**** MATERIAL TO PROCESS ****

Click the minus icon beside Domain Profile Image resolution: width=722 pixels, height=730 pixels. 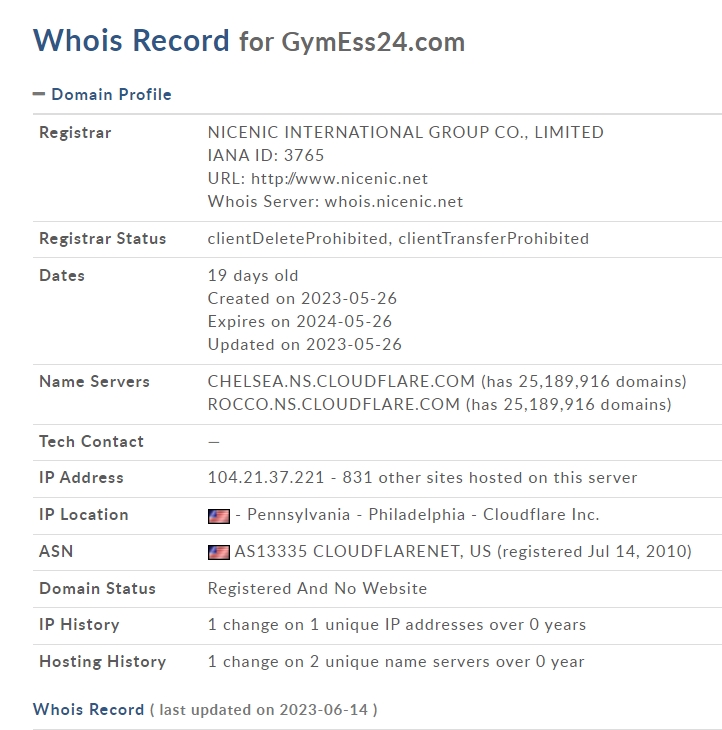click(x=39, y=94)
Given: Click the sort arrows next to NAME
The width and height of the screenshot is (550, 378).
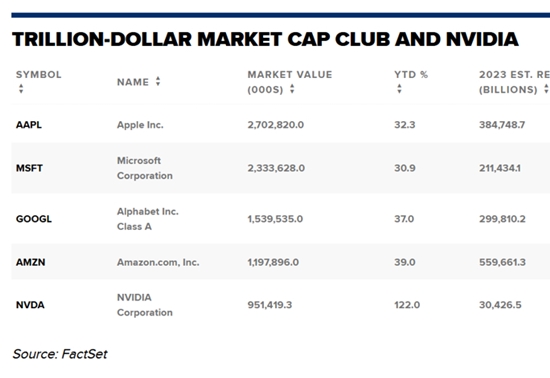Looking at the screenshot, I should click(x=158, y=81).
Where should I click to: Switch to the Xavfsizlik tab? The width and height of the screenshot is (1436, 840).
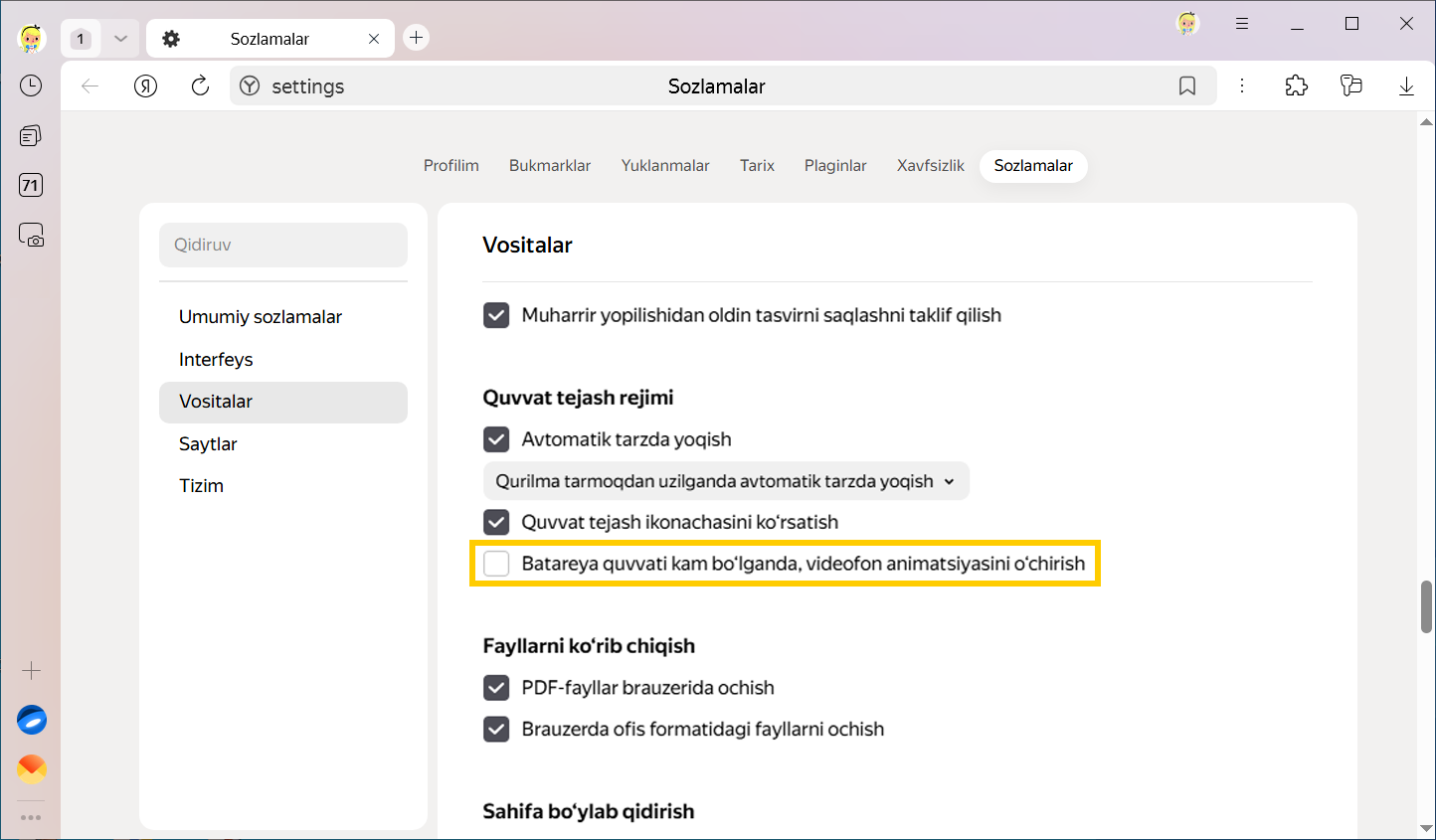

****

_DIRECTIONS FOR THIS TASK:_ Skip the pictures and retype exactly the lines from the one that contains "The width and height of the screenshot is (550, 378)." to the last line of the records.

_COMPLETED TASK:_
The width and height of the screenshot is (550, 378).
Looking at the screenshot, I should click(x=158, y=81).
Where should I click to: Switch to the Xavfsizlik tab? The width and height of the screenshot is (1436, 840).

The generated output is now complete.